A feasibility study of deep learning prediction model for VMAT patient-specific QA.

PURPOSE

This study introduces a deep learning (DL) model that leverages doses calculated from both a treatment planning system (TPS) and independent dose verification software using Monte Carlo (MC) simulations, aiming to predict the gamma passing rate (GPR) in VMAT patient-specific QA more accurately.

MATERIALS AND METHOD

We utilized data from 710 clinical VMAT plans measured with an ArcCHECK phantom. These plans were recalculated on an ArcCHECK phantom image using Pinnacle TPS and MC algorithms, and the planar dose distributions corresponding to the detector element surfaces were utilized as input for the DL model. A convolutional neural network (CNN) comprising four layers was employed for model training. The model's performance was evaluated through multiple predictive error metrics and receiver operator characteristic (ROC) curves for various gamma criteria.

RESULTS

The mean absolute errors (MAE) between measured GPR and predicted GPR are 1.1%, 1.9%, 1.7%, and 2.6% for the 3%/3mm, 3%/2mm, 2%/3mm, and 2%/2mm gamma criteria, respectively.
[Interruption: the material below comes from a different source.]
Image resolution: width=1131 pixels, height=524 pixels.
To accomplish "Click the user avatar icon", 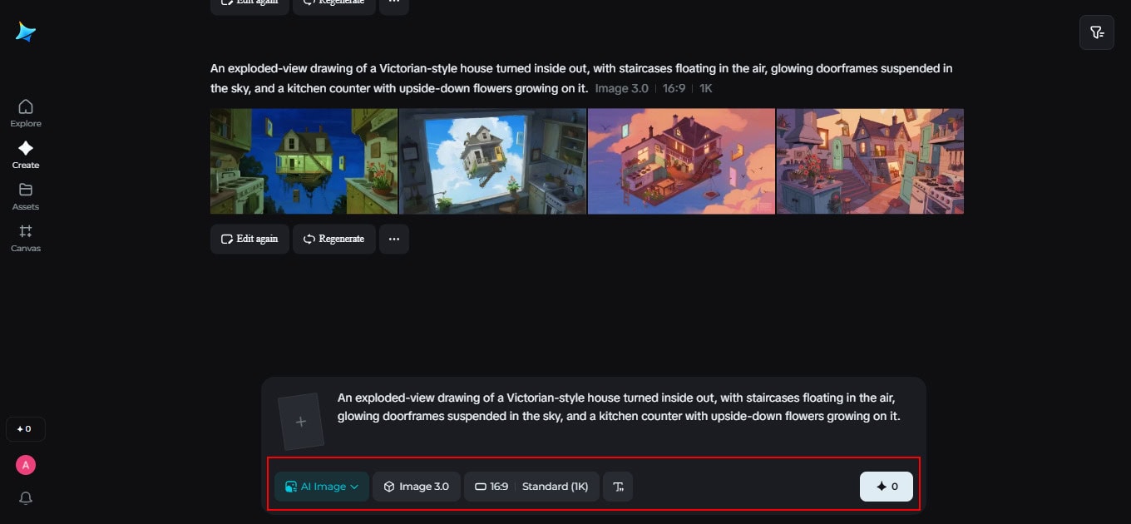I will coord(26,465).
The correlation coefficients between predicted GPR and measured GPR are 0.69, 0.72, 0.68, and 0.71 for each gamma criterion. The AUC (Area Under the Curve) values based on ROC curve for the four gamma criteria are 0.90, 0.92, 0.93, and 0.89, indicating high classification performance.

CONCLUSION

This DL-based approach showcases significant potential in enhancing the efficiency and accuracy of VMAT patient-specific QA. This approach promises to be a useful tool for reducing the workload of patient-specific quality assurance.